#### THE PROBLEM
Rewrite the part that opens with the line containing "You are a computer-use" and closes with the line containing "[1209, 590]", swapping "thread" for "channel" and keeping everything else the same. Return only those lines, and leave the pictures out.

#### EXERCISE INPUTS
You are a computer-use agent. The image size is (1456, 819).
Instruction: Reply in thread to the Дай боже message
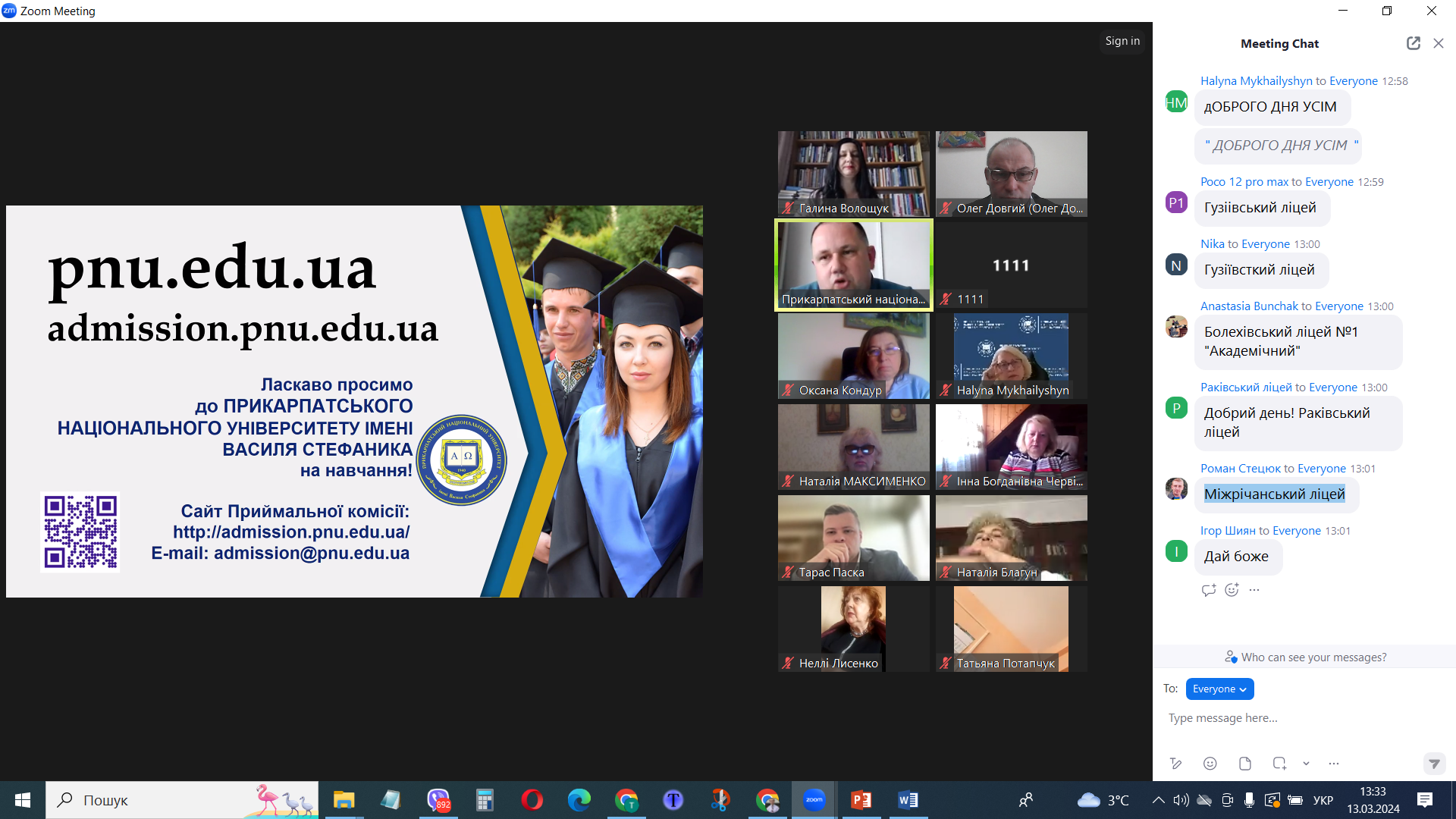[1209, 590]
* * *
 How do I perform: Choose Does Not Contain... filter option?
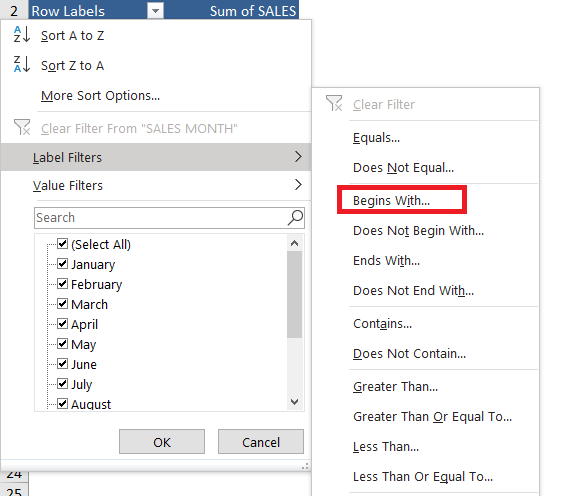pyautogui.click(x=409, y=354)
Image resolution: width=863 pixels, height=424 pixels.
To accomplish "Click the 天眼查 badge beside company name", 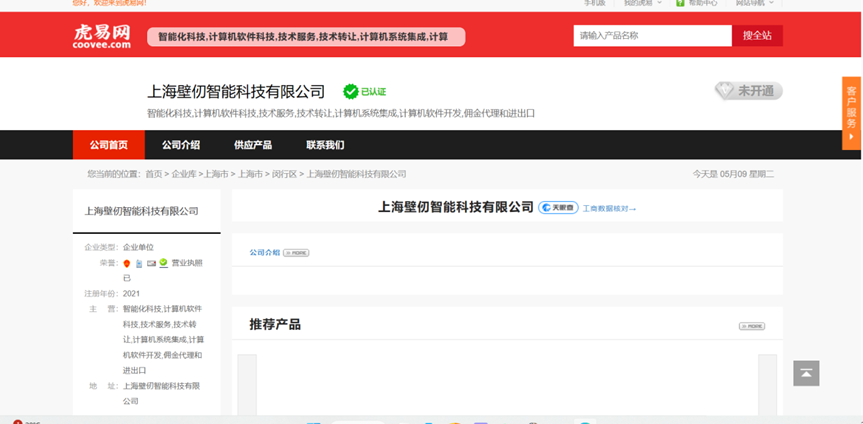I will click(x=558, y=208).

#### IN RESPONSE
You are a computer-use agent. The image size is (1456, 819).
Instruction: Reply in channel to the Дай боже message
[1209, 590]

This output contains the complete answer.